39 bin TL maaş alan bir öğretmen, 25 bin TL kira ödediğinde elinde neredeyse hiçbir şey kalmamaktadır. Ekonomik zorluklar nedeniyle öğle yemeği yiyemeyen öğretmenler, derse aç girmek zorunda kalmaktadır. Bu durum, eğitim çalışanlarının hem fiziksel hem de mental olarak nasıl zorlandığını açıkça göstermektedir.
Enflasyon karşısında maaşlarımız her geçen gün eriyor. Alım gücümüz son bir yılda yarı yarıya azaldı. Pazarda bir file dolusu sebze almak bile neredeyse imkânsız hale geldi. Bu durum sürdürülebilir değildir ve biz eğitim çalışanları, bu ekonomik zulmü kabul etmiyoruz!
Eğitim çalışanlarının mali durumu, her geçen gün daha da zorlaşmaktadır. Eğitim Gücü Sendikası olarak, 9315 eğitim çalışanının katılımıyla gerçekleştirdiğimiz anketin sonuçları, bu zorluğun boyutlarını net bir şekilde gözler önüne sermektedir. Anket sonuçlarına göre, katılımcıların %86,7’si geçim sıkıntısı yaşadığını belirtmiş, bu oran eğitim çalışanlarının ekonomik açıdan ne denli zor bir durumda olduğunu açıkça ortaya koymuştur.
Ayrıca, katılımcıların %96,1’i kredi kartı kullanmakta ve %43,3’ü kredi kartı borcunu ödeyememektedir. Bu durum, eğitim çalışanlarının yalnızca maaş yetersizliğiyle değil, aynı zamanda artan borç yüküyle de mücadele ettiğini göstermektedir.
Bu vahim tablonun en büyük sorumlusu, toplu sözleşme masasında kamu çalışanlarını satan sözde yetkili sendikadır. Ali Yalçın ve yönetimi, attıkları imzalarla milyonlarca kamu çalışanını enflasyonun insafına bırakmıştır. Eğitim çalışanlarının alın terini pazarlık masasında satan bu sendikaya açıkça sesleniyoruz: Artık temsil ettiğiniz tek şey, üyelerinizin öfkesi ve hayal kırıklığıdır.
Hükümete de net bir çağrımız var: Eğitim çalışanlarının maaşları, yoksulluk sınırının üzerinde olmalıdır.

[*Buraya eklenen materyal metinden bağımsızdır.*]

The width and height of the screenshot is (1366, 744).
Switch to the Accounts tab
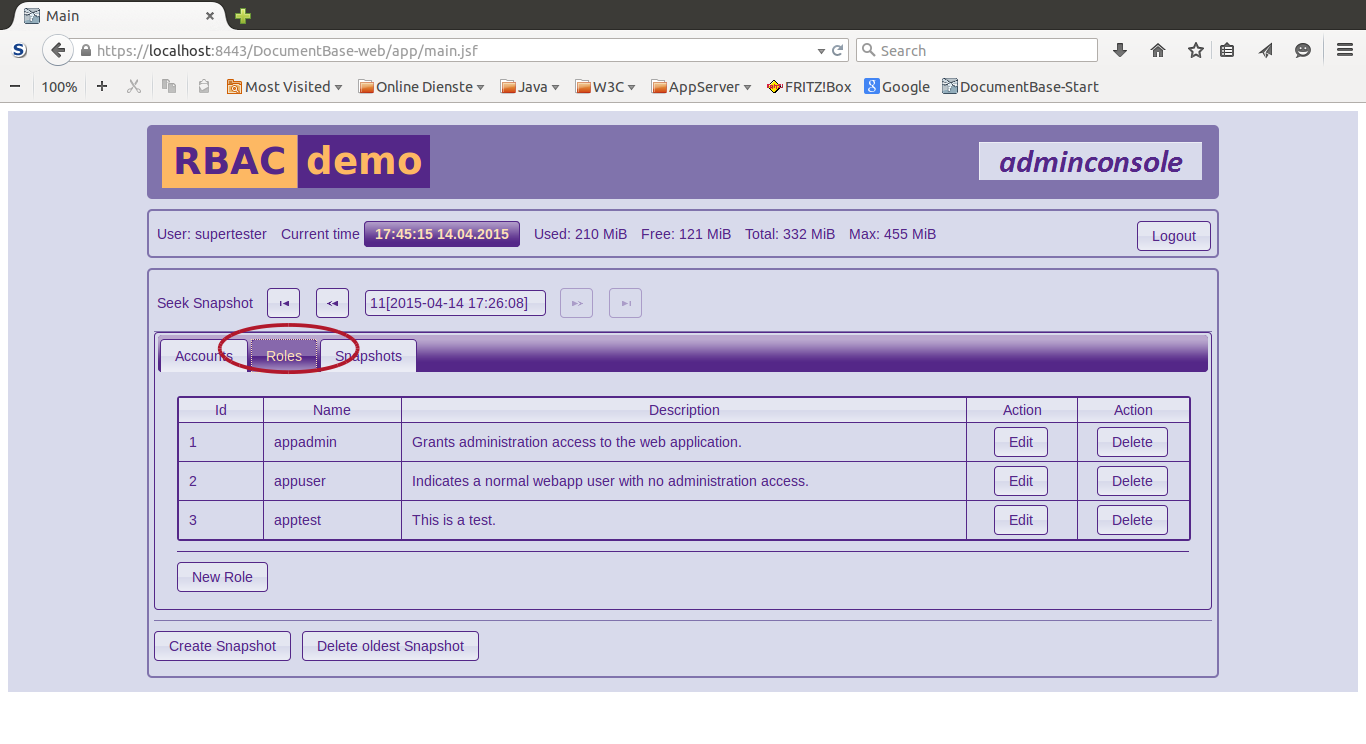pyautogui.click(x=203, y=356)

Alım gücümüzü koruyacak adil bir maaş artışı sağlanmadığı sürece ne eğitimde kalite sağlanabilir ne de toplumda huzur tesis edilebilir.

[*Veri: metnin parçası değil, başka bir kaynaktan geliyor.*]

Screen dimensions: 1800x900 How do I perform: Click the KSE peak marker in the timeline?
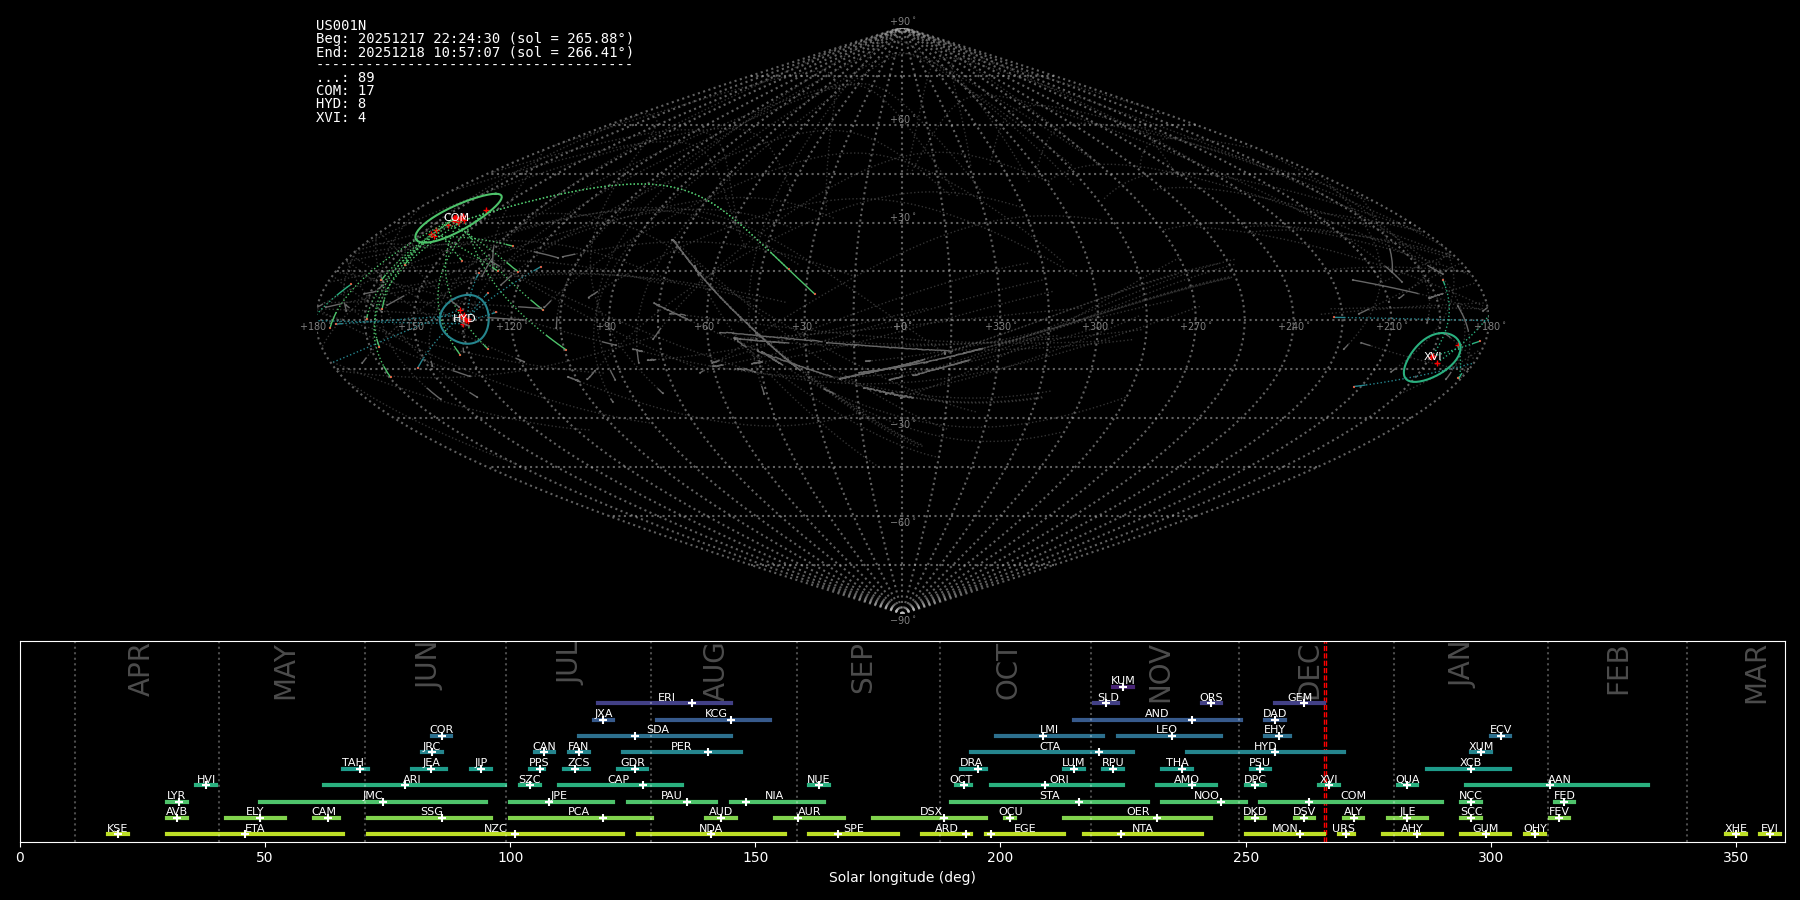coord(117,834)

Bugünden itibaren bu maaş bordrolarını kabul etmiyoruz! Çünkü bu bordrolar, emeğimizin yok sayıldığının ve alın terimizin çalındığının belgesidir. Sembolik olarak bordrolarımızı yakıyor ve hakkımız olan insanca bir yaşamı talep ediyoruz.
Biz sustukça lokmamız küçüldü, sofralarımız boşaldı. Ama artık susmuyoruz! Eğitim çalışanları, emeğini değersizleştiren bu düzene karşı hakkını alana kadar mücadele edecek.
Unutulmamalıdır ki, huzurlu ve insanca yaşayabilen bir öğretmen olmadan, başarılı bir eğitim sistemi kurulamaz. Geçim sıkıntısıyla boğuşan bir eğitimciden öğrencilerine umut olması beklenemez.
Bizim taleplerimiz nettir: En düşük memur maaşı yoksulluk sınırının üzerinde olmalıdır. Eğitim çalışanlarının emeği değersiz değildir ve bunu herkes görene kadar mücadelemiz sürecektir!